Information provided ->
---*---

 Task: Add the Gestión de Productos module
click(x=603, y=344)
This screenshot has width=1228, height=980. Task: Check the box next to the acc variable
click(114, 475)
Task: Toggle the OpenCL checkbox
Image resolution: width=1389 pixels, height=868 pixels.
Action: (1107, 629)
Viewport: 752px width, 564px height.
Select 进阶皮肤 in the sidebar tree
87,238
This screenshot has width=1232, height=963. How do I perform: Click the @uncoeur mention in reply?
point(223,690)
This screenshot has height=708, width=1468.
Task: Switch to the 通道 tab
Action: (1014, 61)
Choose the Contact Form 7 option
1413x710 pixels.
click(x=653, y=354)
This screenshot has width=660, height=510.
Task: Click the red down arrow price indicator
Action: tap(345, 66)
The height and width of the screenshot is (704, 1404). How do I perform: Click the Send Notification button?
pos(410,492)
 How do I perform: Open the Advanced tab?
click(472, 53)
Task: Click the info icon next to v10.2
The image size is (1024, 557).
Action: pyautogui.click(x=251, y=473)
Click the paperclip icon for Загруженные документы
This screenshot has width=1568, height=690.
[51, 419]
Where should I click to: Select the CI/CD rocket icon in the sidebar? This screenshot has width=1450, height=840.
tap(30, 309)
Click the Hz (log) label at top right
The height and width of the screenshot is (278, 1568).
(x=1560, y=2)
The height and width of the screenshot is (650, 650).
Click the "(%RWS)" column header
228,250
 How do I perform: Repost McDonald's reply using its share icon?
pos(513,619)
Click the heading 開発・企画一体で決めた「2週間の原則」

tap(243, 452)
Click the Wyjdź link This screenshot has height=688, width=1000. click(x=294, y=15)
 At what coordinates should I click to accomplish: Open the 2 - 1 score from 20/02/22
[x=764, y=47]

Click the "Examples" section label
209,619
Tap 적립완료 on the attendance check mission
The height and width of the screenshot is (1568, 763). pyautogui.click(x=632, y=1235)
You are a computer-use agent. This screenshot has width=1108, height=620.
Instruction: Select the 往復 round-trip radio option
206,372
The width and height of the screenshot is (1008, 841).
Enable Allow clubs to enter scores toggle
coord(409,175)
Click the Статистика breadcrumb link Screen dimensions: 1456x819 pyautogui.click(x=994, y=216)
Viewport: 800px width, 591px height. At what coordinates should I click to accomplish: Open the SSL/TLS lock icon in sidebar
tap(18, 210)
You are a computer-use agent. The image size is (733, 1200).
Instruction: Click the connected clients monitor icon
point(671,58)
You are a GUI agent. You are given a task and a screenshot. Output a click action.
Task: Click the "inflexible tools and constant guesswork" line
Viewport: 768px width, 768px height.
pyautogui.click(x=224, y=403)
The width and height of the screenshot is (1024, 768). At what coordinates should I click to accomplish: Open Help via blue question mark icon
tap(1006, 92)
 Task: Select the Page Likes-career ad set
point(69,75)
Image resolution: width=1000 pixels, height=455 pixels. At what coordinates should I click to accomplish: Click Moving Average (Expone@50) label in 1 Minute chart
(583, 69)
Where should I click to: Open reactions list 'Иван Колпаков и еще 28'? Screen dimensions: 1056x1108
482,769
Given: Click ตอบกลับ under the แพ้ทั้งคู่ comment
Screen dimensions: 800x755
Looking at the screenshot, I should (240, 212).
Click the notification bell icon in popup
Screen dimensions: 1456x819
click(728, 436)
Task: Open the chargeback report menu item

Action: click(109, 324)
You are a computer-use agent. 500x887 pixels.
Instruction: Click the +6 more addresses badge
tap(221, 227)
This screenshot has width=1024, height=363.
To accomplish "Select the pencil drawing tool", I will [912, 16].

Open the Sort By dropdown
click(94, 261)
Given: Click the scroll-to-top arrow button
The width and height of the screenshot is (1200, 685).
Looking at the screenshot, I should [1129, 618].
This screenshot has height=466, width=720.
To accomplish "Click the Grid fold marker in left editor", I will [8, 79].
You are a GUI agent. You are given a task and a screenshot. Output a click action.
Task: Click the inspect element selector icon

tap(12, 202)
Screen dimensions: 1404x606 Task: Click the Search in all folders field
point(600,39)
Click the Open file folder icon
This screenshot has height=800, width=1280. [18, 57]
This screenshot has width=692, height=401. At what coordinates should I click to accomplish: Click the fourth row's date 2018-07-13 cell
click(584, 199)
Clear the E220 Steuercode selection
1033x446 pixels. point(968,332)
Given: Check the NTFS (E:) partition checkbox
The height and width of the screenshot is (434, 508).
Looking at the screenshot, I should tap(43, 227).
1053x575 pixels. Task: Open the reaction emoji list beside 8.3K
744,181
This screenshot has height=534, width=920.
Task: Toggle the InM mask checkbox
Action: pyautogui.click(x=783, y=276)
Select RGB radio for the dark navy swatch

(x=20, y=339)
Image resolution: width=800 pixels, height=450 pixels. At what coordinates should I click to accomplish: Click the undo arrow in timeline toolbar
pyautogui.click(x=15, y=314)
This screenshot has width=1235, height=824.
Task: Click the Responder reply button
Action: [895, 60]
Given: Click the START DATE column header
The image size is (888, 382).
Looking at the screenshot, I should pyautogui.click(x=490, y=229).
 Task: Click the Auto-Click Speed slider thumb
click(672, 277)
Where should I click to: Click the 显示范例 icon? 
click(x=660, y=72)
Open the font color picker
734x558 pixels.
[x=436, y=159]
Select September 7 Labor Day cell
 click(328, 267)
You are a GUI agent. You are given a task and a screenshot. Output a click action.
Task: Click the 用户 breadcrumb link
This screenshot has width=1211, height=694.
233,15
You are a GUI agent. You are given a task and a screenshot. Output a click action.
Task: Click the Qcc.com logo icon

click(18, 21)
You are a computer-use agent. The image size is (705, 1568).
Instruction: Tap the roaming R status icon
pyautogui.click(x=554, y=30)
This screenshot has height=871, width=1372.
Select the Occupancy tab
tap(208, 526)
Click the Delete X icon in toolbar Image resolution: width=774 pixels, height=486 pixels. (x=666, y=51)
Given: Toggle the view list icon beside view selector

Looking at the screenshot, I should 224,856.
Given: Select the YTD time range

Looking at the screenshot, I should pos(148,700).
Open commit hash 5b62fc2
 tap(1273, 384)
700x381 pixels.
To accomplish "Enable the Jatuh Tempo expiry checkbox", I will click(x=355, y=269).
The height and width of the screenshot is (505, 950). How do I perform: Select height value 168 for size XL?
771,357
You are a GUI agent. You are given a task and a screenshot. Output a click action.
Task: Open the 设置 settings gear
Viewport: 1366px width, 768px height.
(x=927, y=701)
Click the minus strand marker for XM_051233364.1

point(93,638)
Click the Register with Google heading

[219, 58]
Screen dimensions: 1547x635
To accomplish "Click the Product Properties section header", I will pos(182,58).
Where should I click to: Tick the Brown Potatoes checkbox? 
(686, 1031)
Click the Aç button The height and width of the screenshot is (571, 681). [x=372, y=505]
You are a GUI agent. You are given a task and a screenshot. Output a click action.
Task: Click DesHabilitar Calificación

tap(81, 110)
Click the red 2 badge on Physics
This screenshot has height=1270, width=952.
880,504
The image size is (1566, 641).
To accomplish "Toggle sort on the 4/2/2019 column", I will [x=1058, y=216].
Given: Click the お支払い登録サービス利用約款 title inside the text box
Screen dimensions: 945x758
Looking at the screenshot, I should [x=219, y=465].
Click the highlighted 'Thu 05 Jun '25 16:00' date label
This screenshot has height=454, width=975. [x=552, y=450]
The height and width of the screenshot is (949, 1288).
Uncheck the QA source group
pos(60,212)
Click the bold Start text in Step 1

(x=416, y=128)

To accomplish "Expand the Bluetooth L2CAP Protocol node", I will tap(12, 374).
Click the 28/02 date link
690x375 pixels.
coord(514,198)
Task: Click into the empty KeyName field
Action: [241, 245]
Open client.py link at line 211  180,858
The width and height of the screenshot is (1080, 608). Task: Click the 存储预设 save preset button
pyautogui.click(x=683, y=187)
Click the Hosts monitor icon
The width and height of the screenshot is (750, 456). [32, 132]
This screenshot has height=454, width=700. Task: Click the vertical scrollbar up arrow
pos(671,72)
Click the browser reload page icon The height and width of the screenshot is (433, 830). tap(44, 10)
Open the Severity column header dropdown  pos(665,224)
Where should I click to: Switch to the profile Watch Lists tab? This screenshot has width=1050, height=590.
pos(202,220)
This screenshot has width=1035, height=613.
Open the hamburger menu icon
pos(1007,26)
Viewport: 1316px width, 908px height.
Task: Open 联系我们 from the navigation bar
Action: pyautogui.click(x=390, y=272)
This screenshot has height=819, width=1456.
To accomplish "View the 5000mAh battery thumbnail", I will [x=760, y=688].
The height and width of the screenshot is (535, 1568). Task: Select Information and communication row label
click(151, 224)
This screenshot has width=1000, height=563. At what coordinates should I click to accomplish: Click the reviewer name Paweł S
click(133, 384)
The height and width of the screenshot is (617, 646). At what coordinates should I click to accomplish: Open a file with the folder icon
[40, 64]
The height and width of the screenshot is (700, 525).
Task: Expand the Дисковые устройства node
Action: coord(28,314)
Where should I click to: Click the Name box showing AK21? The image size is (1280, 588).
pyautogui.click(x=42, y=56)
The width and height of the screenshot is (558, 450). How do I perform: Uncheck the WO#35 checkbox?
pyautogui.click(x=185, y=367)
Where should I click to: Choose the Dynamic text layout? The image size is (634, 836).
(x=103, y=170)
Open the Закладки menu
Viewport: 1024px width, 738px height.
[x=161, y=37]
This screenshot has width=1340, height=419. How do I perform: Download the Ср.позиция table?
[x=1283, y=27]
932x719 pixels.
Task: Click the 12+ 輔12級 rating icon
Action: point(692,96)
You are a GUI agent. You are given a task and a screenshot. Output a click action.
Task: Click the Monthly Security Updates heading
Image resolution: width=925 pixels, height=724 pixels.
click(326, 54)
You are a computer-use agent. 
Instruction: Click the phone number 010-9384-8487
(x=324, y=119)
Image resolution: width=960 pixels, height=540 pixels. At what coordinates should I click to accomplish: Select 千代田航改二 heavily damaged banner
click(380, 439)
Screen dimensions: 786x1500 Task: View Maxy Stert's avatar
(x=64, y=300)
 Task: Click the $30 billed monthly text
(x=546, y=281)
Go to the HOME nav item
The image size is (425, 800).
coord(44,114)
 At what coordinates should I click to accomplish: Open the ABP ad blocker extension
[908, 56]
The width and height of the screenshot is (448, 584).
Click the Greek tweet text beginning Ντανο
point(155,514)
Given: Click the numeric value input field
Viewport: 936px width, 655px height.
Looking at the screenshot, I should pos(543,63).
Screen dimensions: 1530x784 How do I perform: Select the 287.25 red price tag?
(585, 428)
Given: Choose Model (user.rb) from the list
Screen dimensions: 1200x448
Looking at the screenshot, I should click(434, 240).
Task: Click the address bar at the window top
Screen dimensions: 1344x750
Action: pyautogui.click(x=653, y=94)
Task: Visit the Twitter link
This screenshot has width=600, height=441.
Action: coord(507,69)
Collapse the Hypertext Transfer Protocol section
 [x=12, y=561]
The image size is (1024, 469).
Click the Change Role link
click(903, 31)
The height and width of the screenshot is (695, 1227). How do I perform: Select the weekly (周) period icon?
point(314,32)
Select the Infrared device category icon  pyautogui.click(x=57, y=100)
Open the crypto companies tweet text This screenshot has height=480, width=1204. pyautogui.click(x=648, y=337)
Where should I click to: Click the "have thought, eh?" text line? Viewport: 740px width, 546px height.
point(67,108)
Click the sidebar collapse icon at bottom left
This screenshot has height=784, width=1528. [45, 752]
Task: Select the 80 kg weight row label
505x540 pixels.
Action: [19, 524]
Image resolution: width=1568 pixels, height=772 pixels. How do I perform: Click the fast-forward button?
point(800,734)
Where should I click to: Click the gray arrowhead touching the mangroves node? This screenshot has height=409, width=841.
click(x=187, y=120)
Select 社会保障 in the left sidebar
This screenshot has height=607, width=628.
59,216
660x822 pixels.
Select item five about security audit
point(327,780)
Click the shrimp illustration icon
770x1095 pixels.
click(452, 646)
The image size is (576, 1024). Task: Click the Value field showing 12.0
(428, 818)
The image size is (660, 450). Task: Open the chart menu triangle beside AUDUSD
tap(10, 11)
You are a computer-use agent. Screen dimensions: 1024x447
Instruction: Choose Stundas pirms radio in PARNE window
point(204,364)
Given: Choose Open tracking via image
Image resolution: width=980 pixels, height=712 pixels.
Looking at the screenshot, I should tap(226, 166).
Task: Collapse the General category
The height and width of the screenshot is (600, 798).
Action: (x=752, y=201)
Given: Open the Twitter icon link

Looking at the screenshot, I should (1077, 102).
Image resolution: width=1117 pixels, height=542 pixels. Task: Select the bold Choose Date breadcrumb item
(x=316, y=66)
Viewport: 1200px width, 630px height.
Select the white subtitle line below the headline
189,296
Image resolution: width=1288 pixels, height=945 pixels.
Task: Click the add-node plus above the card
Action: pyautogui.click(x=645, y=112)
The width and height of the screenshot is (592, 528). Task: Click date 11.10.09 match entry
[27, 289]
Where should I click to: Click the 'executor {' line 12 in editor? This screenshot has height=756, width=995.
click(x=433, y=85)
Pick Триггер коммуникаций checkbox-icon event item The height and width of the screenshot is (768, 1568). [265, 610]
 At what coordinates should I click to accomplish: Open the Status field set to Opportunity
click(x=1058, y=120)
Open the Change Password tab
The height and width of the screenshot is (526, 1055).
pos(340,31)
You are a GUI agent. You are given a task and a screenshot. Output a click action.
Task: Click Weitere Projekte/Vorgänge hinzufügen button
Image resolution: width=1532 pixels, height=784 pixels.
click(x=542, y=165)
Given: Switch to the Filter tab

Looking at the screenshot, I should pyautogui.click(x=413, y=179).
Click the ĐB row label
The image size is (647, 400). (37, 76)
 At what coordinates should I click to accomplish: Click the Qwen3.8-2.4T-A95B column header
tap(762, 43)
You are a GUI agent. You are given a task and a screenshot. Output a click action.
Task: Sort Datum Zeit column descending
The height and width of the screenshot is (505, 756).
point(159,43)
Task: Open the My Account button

---*---

Your objective -> Go through the material line by line, tally each line containing "computer", and give the total only.

Output -> 6